Former Sen. Paul Tsongas, fresh from his victory in the New Hampshire primary, stood in the back of the cattle arena at the Sioux Falls, S.D., stockyard, listening to an auctioneer rattle off bids on some choice beef on the hoof that had been herded into the barn.
After the lot of cattle had been sold, the auctioneer introduced Tsongas to the assembled buyers,a weathered bunch of cattlemen who turned with curiosity to view this newly celebrated New Englander. They applauded politely as he waved awkwardly to them and then they went back to their business.

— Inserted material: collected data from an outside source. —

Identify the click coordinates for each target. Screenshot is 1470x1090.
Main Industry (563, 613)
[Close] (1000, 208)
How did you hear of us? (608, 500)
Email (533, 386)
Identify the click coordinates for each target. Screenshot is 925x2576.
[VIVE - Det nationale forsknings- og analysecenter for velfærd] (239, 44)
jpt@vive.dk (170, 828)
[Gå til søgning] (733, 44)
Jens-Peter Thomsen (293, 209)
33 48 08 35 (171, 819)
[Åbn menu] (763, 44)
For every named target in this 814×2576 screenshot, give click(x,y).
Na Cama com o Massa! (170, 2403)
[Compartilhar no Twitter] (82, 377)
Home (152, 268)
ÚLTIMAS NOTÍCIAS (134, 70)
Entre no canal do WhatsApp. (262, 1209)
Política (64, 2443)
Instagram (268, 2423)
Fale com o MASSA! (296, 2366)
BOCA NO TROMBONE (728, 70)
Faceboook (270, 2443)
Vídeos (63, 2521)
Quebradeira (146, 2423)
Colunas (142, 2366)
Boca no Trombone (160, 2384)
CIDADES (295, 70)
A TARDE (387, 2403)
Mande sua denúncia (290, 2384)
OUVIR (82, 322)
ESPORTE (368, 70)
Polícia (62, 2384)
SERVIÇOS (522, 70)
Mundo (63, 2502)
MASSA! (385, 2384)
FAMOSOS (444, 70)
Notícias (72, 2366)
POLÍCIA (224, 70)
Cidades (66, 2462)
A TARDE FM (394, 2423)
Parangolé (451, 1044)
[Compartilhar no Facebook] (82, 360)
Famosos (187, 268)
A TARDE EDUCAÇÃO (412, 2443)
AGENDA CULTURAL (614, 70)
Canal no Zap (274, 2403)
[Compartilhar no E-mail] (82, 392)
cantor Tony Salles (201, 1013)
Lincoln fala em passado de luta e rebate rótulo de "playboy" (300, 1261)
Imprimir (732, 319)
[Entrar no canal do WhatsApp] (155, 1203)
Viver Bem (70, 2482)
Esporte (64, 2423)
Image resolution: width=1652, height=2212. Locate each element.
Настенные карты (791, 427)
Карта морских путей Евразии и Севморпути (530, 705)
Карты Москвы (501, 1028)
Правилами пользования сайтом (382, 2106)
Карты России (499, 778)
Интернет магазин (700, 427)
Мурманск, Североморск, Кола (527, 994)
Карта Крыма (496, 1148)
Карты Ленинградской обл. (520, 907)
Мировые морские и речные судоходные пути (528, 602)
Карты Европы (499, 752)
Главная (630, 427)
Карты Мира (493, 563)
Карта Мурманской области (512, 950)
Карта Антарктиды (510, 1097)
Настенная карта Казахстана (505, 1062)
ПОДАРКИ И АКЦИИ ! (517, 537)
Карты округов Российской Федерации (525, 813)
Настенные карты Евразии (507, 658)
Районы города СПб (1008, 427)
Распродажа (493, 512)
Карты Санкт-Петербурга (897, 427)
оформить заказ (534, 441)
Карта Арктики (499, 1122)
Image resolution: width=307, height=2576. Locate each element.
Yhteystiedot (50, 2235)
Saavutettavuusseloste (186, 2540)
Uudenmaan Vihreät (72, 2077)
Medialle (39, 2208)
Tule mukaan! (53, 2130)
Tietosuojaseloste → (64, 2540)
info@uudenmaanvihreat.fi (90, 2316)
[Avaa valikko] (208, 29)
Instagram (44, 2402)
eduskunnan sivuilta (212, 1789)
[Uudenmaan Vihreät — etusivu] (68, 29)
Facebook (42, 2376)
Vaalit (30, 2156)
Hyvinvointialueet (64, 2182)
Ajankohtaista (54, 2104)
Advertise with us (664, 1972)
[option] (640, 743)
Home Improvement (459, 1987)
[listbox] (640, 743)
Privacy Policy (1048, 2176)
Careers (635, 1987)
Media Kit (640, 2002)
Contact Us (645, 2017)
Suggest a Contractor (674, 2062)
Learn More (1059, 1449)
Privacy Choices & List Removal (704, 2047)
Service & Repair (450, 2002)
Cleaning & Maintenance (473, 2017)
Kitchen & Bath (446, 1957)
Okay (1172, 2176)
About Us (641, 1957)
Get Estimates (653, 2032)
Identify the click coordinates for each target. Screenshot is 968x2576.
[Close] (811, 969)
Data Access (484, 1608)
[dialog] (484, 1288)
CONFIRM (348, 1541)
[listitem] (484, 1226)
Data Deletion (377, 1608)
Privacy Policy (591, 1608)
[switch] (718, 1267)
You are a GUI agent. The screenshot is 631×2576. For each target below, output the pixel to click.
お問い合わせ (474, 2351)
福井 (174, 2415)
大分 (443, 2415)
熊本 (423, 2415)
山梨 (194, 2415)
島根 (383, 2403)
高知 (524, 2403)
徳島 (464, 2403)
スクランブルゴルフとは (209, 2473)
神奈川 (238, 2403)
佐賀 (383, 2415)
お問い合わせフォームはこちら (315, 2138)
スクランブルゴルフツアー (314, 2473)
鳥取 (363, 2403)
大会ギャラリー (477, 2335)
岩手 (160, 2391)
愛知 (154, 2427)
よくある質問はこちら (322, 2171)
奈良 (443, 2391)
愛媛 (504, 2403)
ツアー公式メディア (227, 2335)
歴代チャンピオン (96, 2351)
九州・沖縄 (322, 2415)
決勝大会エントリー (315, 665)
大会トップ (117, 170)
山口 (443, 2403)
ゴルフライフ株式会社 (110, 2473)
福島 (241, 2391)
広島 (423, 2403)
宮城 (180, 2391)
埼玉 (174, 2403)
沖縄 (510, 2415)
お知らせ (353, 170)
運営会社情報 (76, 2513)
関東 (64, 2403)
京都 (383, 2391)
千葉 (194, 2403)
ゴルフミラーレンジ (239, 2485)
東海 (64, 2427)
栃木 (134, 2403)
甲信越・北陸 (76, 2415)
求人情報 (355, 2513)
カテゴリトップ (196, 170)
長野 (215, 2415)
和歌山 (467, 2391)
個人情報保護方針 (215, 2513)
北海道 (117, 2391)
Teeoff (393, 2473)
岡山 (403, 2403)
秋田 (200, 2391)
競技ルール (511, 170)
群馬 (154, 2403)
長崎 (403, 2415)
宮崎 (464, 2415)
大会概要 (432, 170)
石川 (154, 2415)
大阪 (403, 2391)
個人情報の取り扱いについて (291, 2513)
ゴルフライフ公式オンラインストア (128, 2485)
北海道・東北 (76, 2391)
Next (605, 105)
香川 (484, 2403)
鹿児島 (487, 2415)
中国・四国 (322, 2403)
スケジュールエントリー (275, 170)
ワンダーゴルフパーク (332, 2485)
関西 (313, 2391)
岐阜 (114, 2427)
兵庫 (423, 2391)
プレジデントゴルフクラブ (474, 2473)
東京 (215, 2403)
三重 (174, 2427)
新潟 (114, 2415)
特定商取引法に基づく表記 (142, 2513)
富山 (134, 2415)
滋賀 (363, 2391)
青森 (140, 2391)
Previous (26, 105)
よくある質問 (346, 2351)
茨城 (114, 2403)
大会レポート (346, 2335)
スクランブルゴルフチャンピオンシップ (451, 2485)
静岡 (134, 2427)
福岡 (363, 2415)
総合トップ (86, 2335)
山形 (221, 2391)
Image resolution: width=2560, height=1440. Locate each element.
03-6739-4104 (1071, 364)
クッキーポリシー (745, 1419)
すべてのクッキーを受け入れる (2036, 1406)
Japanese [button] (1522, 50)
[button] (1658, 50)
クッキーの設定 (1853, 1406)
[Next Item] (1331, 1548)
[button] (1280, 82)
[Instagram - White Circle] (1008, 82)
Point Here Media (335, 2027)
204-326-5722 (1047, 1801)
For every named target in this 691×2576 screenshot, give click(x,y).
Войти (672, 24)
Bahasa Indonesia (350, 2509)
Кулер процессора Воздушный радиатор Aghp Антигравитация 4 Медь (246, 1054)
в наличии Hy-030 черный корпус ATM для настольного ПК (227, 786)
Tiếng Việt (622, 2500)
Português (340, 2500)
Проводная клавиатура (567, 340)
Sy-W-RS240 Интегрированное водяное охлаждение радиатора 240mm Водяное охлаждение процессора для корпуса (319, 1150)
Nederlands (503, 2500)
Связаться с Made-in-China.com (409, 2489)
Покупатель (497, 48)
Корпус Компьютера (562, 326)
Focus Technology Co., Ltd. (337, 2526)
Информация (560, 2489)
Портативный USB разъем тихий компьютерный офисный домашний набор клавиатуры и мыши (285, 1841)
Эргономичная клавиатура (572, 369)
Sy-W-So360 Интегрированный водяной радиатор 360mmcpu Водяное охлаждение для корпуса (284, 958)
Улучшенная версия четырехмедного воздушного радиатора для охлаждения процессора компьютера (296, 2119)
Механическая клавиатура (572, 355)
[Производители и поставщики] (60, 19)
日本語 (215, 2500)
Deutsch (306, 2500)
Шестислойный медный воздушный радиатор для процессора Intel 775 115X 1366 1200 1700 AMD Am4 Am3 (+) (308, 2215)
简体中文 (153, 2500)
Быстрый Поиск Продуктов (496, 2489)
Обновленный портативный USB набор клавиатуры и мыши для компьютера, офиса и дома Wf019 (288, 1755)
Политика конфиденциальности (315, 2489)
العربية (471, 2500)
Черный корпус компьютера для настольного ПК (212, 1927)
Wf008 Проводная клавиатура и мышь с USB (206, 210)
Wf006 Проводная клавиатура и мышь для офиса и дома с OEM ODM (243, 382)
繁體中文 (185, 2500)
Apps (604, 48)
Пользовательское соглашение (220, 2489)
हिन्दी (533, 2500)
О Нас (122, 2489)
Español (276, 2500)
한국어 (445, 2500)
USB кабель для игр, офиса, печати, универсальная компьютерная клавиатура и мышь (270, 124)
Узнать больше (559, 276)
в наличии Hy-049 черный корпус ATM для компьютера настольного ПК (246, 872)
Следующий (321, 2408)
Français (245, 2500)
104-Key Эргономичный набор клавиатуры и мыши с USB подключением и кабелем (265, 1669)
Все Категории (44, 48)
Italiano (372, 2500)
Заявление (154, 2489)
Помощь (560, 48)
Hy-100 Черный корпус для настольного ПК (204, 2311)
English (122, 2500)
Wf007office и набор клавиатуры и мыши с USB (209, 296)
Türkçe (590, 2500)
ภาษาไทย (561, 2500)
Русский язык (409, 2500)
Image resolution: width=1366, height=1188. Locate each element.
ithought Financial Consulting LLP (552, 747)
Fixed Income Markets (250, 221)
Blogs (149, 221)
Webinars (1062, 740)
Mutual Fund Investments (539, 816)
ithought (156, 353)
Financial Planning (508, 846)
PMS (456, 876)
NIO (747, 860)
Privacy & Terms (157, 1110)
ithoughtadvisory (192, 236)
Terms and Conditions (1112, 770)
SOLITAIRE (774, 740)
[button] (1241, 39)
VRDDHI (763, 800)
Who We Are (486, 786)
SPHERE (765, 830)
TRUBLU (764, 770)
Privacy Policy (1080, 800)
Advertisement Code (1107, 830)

Tsongas, dressed in a bright blue winter jacket and sports shirt, nevertheless seemed incongruously out of place, but then he often does as the candidate of non-charisma who prides himself in talking sense to the American voter. Here among the moans and smells of future steak dinners, however, Tsongas didn't even try to make a campaign pitch to the burly buyers and farmhands whose attention was riveted on the auction.
Instead, he settled for a brief news conference in another nearby barn called the pig arena, where hogs are similarly auctioned off. Asked why he was campaigning in South Dakota, a state where two Plains states senators, Bob Kerrey of Nebraska and Tom Harkin of Iowa, were expected to have tomorrow's Democratic presidential primary all to themselves, Tsongas said he wanted "to show the flag" outside his home region to prove that his ideas for economic recovery would play elsewhere.
He said he believed his pro-business, anti-protectionist message, without Japan-bashing, would appeal to farmers and raisers of livestock when made to understand how free trade can benefit them. The clear inference was that both Kerrey and Harkin, who have criticized Japanese trade practices, were acting against the best interests of South Dakota's farm economy.
While acknowledging that he was not as well-informed on agriculture as either Kerrey or Harkin, Tsongas said "I think I can listen better." But he had precious little opportunity to do much listening in his brief stockyards visit, beyond hearing the lowing laments of the cattle who sounded as if they understood their imminent fate. Television cameras, however, were present in goodly numbers, ready to convey Tsongas' stockyards visit to South Dakota viewers.
Tsongas' visit to the state where his father-in-law is a college football Hall of Famer is somewhat of a gamble, as is his running of television ads over the final weekend. If he does not fare well here after making some effort, he is likely to hear more of the reading that he is only a regional candidate.
Gov. Bill Clinton, the New Hampshire runner-up, is also airing television ads over the final weekend and has mailed copies of his plan for economic recovery to 40,000 households in a state with 180,000 registered Democrats. Clinton, too, risks revival of questions about his electability and the "character issue" if he fares poorly.
The limited activities of Tsongas and Clinton here indicate the primary may be more than the simple elimination contest between Kerrey and Harkin that it has been billed as. They should run one-two in either order, based on the time and organizational efforts each has put into South Dakota. But it appears unlikely that the loser will quit the campaign as a result -- not immediately anyway.
Harkin is well organized for the Minnesota caucuses that take place on March 3, and Kerrey is expected to focus next on Colorado, which votes the same day. The key question is whether either will have the financial resources to continue if he loses in his home region Tuesday.
In this heavily farm-oriented state,the perception of which has been the stronger farm advocate could make the difference for one or the other in the primary -- unless Tsongas or Clinton surprise.